Scaling User Modeling: Large-scale Online User Representations for Ads Personalization in Meta
Wei Zhang, Dai Li, Chen Liang, Fang Zhou, Zhongke Zhang, Xuewei Wang, Ru Li, Yi Zhou, Yaning Huang, Dong Liang, Kai Wang, Zhangyuan Wang, Zhengxing Chen, Fenggang Wu, Minghai Chen, Huayu Li, Yunnan Wu, Zhan Shu, Mindi Yuan, Sri Reddy
TL;DR
This paper tackles the challenge of scaling high-quality user representations across hundreds of ads models in a large-scale system. It introduces SUM, an upstream-downstream framework where a few powerful upstream user models generate embeddings that downstream production models consume, supported by the online SOAP platform for latency-free, asynchronous embedding inference. The authors detail a DL RM M-inspired upstream-user tower and a MIX tower, along with multiple interaction modules (MLP, DCN, and MLP-Mixer) and a Mix Tower to maximize training throughput while preserving embedding usefulness. They address embedding distribution shift with averaging strategies and storage optimizations, and demonstrate significant offline and online gains in Meta’s production, including improved metrics with modest capacity increases.
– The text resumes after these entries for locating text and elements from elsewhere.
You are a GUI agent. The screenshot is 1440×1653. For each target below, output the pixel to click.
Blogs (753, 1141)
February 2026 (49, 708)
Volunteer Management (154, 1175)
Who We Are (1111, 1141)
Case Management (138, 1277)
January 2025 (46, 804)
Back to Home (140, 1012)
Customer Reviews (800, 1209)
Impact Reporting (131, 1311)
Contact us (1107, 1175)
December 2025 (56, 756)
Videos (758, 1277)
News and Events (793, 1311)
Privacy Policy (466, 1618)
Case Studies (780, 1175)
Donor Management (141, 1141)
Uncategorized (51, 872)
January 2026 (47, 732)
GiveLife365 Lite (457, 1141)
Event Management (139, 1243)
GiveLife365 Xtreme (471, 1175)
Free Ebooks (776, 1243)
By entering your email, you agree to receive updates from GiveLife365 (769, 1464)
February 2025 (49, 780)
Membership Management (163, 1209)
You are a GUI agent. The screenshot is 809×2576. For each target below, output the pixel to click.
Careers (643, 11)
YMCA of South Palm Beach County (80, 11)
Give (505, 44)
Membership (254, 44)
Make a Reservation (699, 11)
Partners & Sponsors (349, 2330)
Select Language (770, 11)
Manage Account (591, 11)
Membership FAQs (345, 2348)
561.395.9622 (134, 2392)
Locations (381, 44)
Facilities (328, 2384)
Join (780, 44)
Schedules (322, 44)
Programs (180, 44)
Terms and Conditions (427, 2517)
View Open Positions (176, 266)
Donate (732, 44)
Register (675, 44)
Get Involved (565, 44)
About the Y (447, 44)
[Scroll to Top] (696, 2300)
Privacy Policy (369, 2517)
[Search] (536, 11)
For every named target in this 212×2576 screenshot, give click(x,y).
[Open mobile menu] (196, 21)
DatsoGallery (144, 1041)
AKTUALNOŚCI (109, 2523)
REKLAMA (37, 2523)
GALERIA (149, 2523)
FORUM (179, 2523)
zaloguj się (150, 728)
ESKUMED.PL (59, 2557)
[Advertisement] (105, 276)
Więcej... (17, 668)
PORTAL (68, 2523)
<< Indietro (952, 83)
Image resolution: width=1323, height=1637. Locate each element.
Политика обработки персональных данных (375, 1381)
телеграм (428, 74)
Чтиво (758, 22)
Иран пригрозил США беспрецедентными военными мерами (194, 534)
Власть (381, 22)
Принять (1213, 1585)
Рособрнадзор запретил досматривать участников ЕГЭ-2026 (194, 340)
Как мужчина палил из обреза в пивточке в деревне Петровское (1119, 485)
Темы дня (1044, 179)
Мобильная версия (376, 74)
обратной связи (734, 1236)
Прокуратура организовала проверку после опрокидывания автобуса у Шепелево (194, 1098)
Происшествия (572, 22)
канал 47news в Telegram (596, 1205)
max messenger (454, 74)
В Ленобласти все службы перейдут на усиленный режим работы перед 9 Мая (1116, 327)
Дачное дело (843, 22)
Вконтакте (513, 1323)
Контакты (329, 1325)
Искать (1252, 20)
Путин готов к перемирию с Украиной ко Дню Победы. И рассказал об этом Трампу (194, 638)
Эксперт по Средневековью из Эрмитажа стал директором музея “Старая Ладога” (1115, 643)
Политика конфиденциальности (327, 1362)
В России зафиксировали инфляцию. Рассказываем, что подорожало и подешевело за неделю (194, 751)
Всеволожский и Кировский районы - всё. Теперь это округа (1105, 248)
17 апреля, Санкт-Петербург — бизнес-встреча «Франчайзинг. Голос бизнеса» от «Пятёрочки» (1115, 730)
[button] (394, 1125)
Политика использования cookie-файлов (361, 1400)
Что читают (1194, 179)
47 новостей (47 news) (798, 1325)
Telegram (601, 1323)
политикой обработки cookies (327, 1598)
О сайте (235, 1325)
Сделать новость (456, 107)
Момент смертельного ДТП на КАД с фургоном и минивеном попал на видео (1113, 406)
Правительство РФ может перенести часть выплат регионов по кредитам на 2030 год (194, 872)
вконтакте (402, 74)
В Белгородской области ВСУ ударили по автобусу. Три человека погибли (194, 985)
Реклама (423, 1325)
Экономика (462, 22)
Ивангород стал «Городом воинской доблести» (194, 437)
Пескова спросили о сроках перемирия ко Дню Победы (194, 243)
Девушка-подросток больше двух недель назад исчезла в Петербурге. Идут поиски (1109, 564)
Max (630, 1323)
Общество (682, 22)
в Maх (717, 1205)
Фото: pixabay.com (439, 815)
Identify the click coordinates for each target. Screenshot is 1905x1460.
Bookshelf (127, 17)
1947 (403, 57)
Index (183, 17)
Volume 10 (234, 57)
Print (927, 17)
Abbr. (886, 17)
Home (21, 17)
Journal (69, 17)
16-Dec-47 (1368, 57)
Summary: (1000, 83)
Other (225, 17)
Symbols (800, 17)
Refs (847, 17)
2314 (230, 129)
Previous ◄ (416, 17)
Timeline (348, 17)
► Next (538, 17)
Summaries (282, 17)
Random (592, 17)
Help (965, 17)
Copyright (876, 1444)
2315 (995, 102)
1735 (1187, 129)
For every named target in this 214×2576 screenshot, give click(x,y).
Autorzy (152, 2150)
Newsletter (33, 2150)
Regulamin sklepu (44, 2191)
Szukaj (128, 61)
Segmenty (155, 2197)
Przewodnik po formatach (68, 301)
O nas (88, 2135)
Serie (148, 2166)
The work provides practical deployment lessons and demonstrates that scalable, shared user representations can substantially improve personalization efficiency and effectiveness at scale.
Abstract
Effective user representations are pivotal in personalized advertising. However, stringent constraints on training throughput, serving latency, and memory, often limit the complexity and input feature set of online ads ranking models. This challenge is magnified in extensive systems like Meta's, which encompass hundreds of models with diverse specifications, rendering the tailoring of user representation learning for each model impractical. To address these challenges, we present Scaling User Modeling (SUM), a framework widely deployed in Meta's ads ranking system, designed to facilitate efficient and scalable sharing of online user representation across hundreds of ads models. SUM leverages a few designated upstream user models to synthesize user embeddings from massive amounts of user features with advanced modeling techniques. These embeddings then serve as inputs to downstream online ads ranking models, promoting efficient representation sharing. To adapt to the dynamic nature of user features and ensure embedding freshness, we designed SUM Online Asynchronous Platform (SOAP), a latency free online serving system complemented with model freshness and embedding stabilization, which enables frequent user model updates and online inference of user embeddings upon each user request. We share our hands-on deployment experiences for the SUM framework and validate its superiority through comprehensive experiments. To date, SUM has been launched to hundreds of ads ranking models in Meta, processing hundreds of billions of user requests daily, yielding significant online metric gains and improved infrastructure efficiency.